Part of the appeal of the topioc is that it applies to k-8 as much as 9-12 and undergrad
k-8 is the big, important audience right now in [my state], because mandates are kicking in this coming september, and every school needs to provide CS to every student.
Some of that K-8 stuff scares me. I would much rather see programming taught as an adjunct to other subjects (science, say) than as something job oriented. I think the goal should not be professional programmers, but people who can program in support of other things.
A lot of 9-12 too, actually.
If everyone on the planet is a "programmer" then we are all doomed. The world is too complex for that.
Well, when you get a definite answer, please post it as an Answer to my recent, ill-fated Question. I think it's time for me to quit the post of "Teach About the Machine Up-front" Officer. Cheers!
@ScottRowe I'm not even necessarily against mentioning it close to the start, but I think whether or not it's helpful depends on your broader starting strategy.

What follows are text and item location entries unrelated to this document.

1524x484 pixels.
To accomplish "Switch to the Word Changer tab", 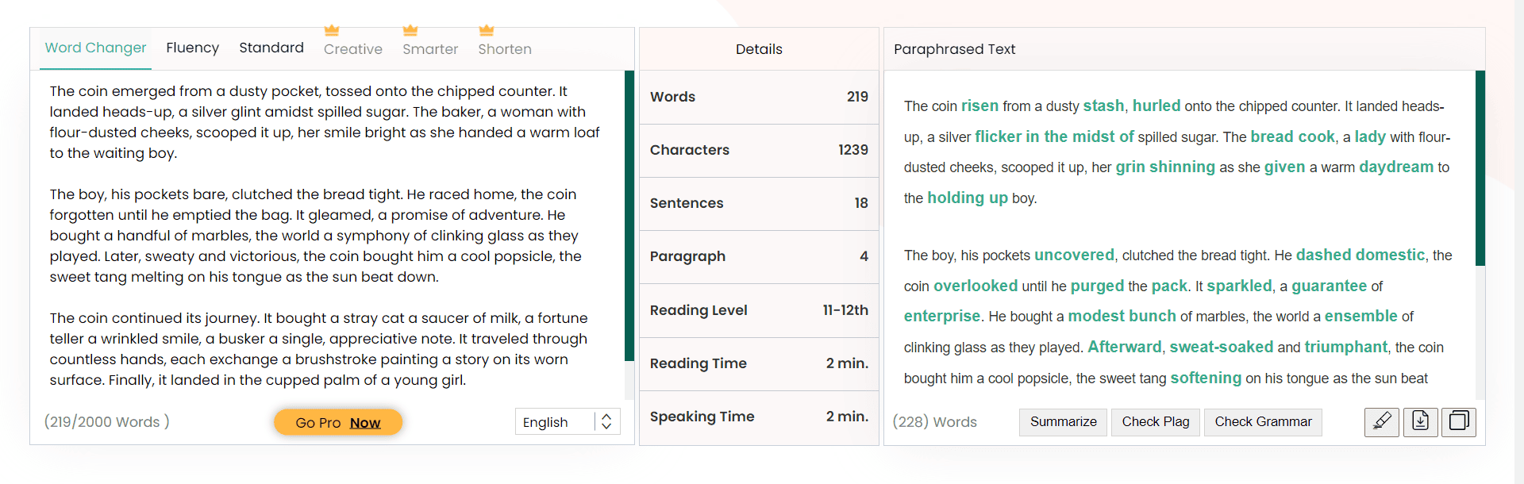I will [95, 48].
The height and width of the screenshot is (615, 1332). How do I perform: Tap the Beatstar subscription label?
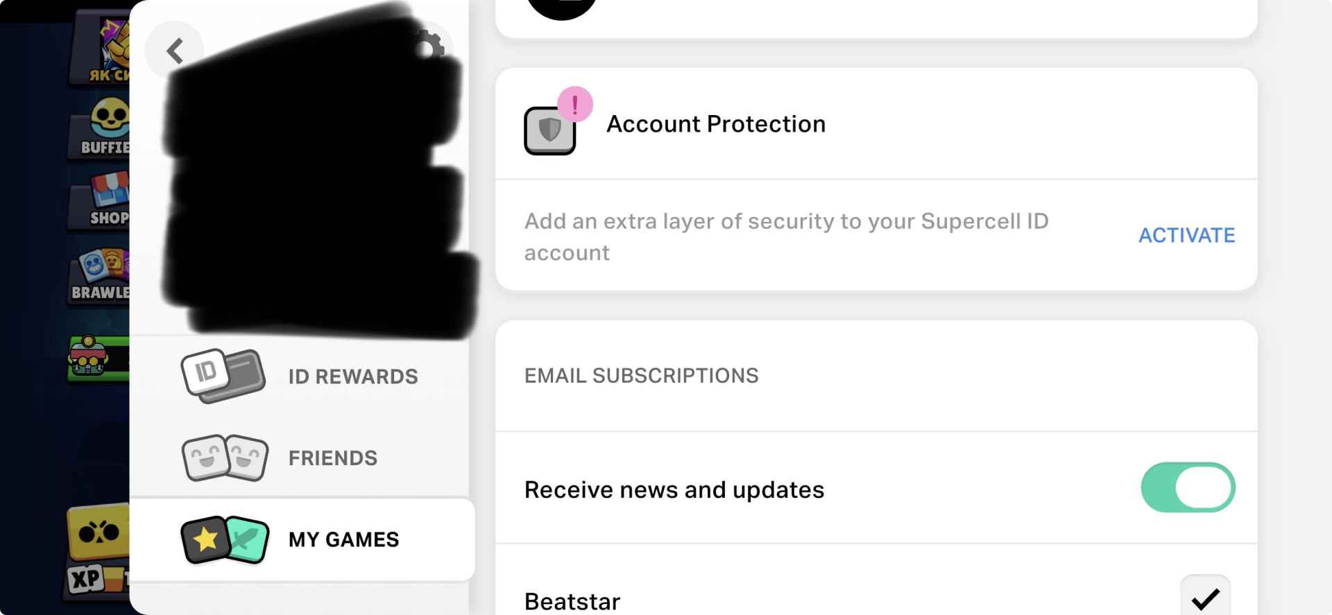(x=572, y=601)
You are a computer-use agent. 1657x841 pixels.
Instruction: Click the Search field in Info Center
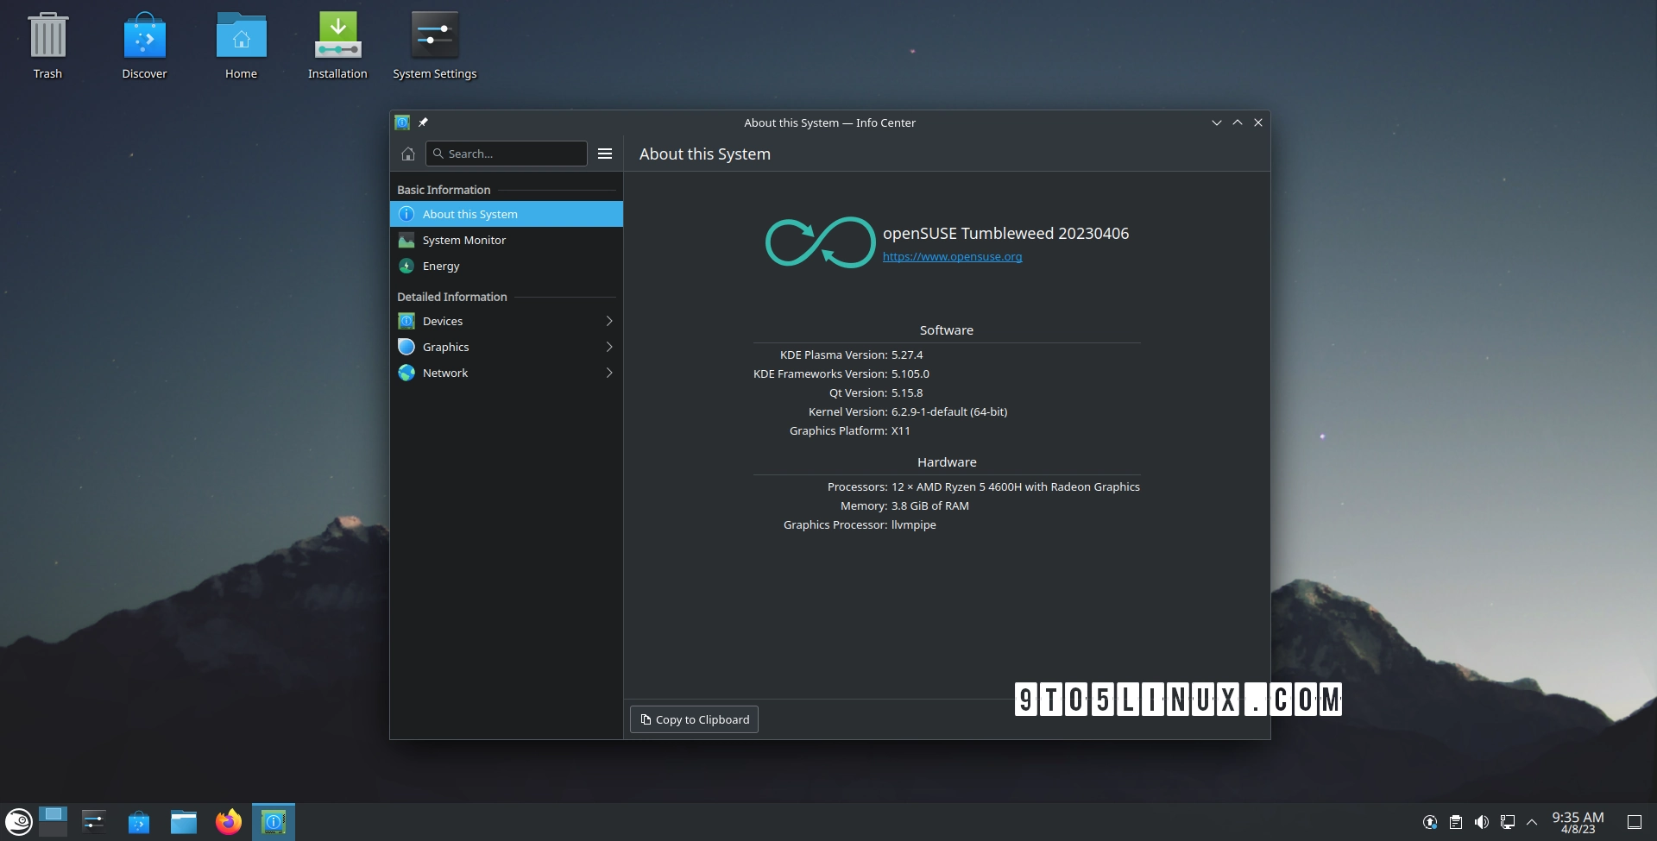click(506, 154)
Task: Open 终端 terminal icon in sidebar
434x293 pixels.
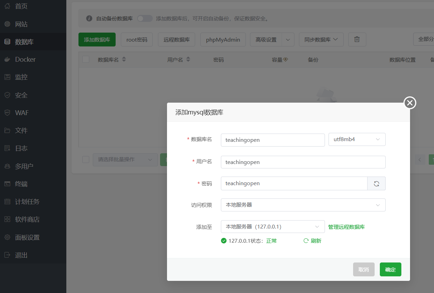Action: click(7, 184)
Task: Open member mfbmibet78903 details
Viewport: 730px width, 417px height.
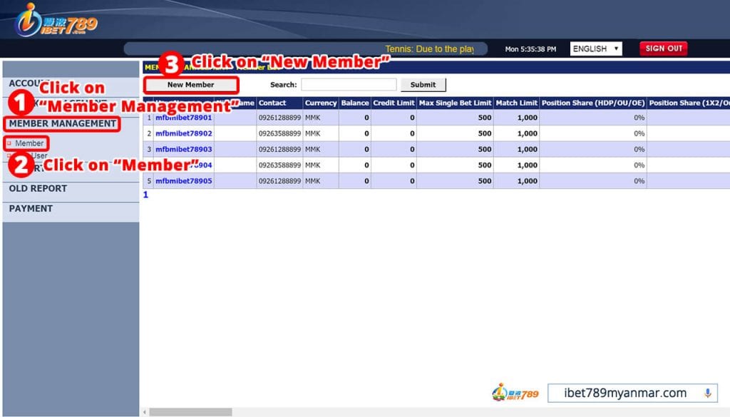Action: pos(184,149)
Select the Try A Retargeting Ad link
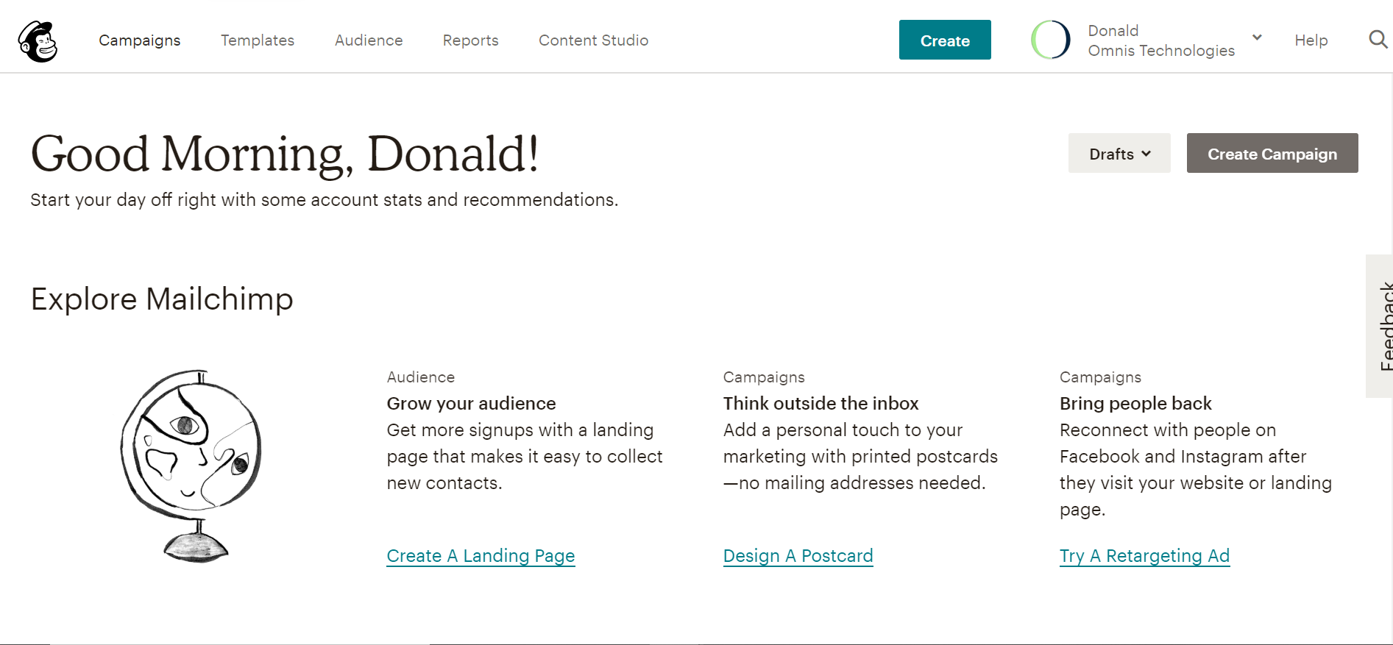1393x645 pixels. coord(1144,556)
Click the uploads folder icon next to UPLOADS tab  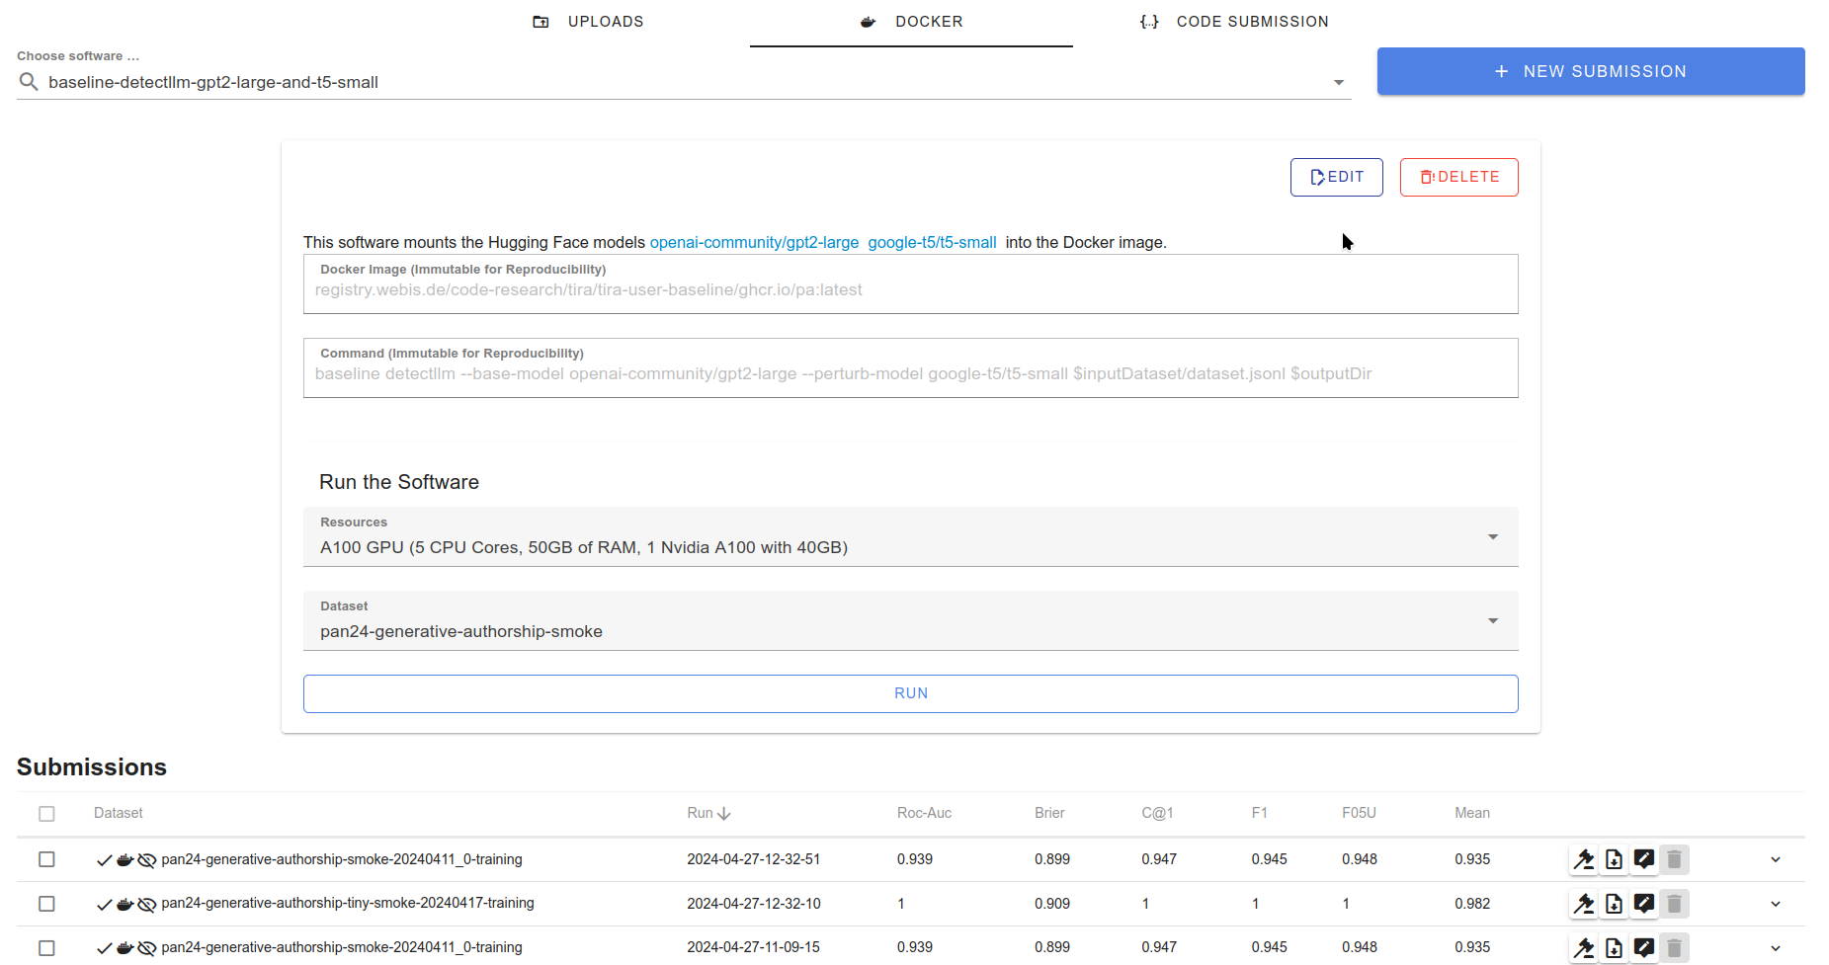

If my goals and philosophies have led me to start with C or Pascal, it's actually a pretty good thing to mention near the beginning.
If I'm starting with Scratch with younger kids, it's more of a factoid that will probably not impact things much one way or another
If I'm starting with functional programming, it will probably actively interfere with the way they need to develop their thinking at the outset.
I guess I'd suggest that when you want to mention the processor level of abstraction would be more of a tactical question and less of a strategic one. Unless you have decided to start your exploration at the processor level, in which case, it's part of your strategy. But also, that's nuts :)
 
6 hours later…
22:24
@BenI. Yeah, I can't say much about young children, it's another world for me. When I was 18 and 19 my summer job was at a summer day camp - ages 3 to 13. I was with the older kids. I never had children (congratulations to you though), I figured someone else was more interested and could do a better job, like my relative who had eleven. I suppose I would adjust my teaching to the audience, if I still had teach.
I do resist the idea that whatever is taught first sets everything in stone. I think people are more flexible, if they want to be.
Good luck with the state mandate for CS in all grades. I hope it goes really well!